What are actual fish besides oscar, gourami, and bala?


----------



## zero (Mar 27, 2012)

tank is 5 foot by 2 foot by 3 foot.
it has been set up for ages before we brought it off a friend, weve personally had it set up for around 3 months.
water change: once a week, take a third of the water out. new water is treated and warm.
the parameters will be posted tomorrow.
fish: 
2x yellow gourami 6cm
1 x pearl gourami 6cm
1 x albino pleco 3cm
1x sailfin pleco 16cm
1 x bala shark 10cm
3x jack dempsey 3cm, 6cm, 9cm
2x Livingstoni 7cm
1x Malawi Golden 5cm
1x White lab 5cm
1x Fire mouth 6cm
1x orange blossom fuelleborni 4cm
1x Jewel 2cm 
1x tiger oscar 4cm


----------



## susankat (Nov 15, 2008)

Quite the mixture, tropicals and cichlids are a disaster in the making. Plus not taking into consideration of what that tank will be like once the fish are full grown.
It will definately be overstocked once they start growing then the aggression is going to rise to levels that there will be maybe 1 or 2 fish left in the tank.


----------



## navigator black (Jan 3, 2012)

I'm a pessimist. A serious pessimist.
Sadly, here is my take on the tank, which is overcrowded.
2x yellow gourami 6cm - Oscar food
1 x pearl gourami 6cm - oscar food
1 x albino pleco 3cm
1x sailfin pleco 16cm
1 x bala shark 10cm - still a baby
3x jack dempsey 3cm, 6cm, 9cm - in a growth race with the oscar - the winners kill the losers.
2x Livingstoni 7cm - East African cichlids are better fighters and more aggressive than South American cichlids - the calm will last as long as they are little like they are now.
1x Malawi Golden 5cm - could be many things, all aggressive.
1x White lab 5cm - a gentle sort, not lucky in there.
1x Fire mouth 6cm - Oscar, dempsey, or livingstoni chew toy.
1x orange blossom fuelleborni 4cm - another East African - tough guy
1x Jewel 2cm - A West African for the cage fight...
1x tiger oscar 4cm - potentially the largest, if it survives. It is a predatory fish, but it isn't especially aggressive. At 4 cm, it is just a few months old.

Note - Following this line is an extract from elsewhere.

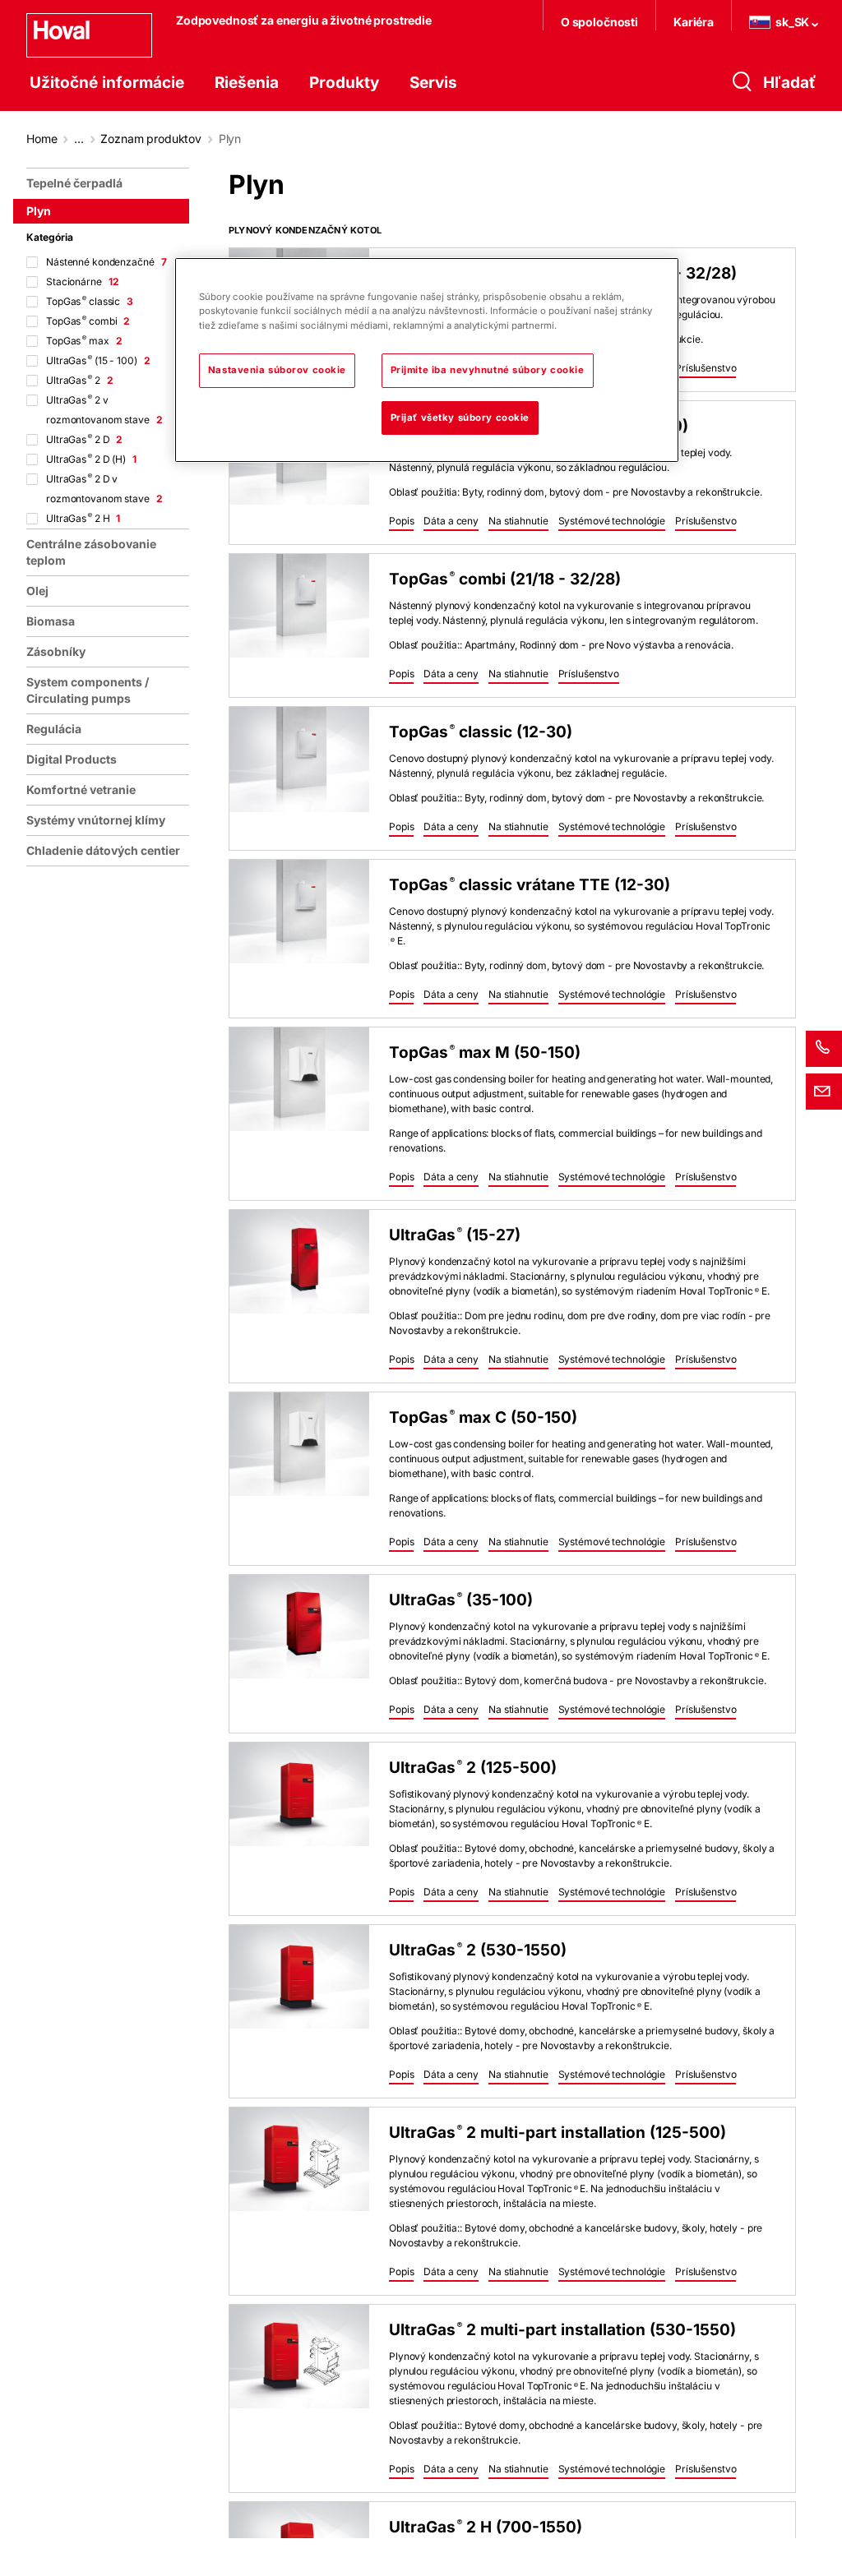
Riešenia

From the fish sizes, it seems a new set-up. There are a lot of tiny preteen versions of prison yard thugs. I hate to say it, but as they grow up, remove the bodies quickly or you will have pollution problems.


----------



## zero (Mar 27, 2012)

navigator black said:


> I'm a pessimist. A serious pessimist.
> Sadly, here is my take on the tank, which is overcrowded.
> 2x yellow gourami 6cm - Oscar food
> 1 x pearl gourami 6cm - oscar food
> ...


thank you so much for your advice...i knew nothing of fish when the tank was set up and i guess my bf thought they'd all live happily like the pirahana!!! after getting the fish and starting to do reasurch i did say we'd need upgrade to a 8foot tank when they get bigger but if there all going to kill each other......whats the best thing to do?????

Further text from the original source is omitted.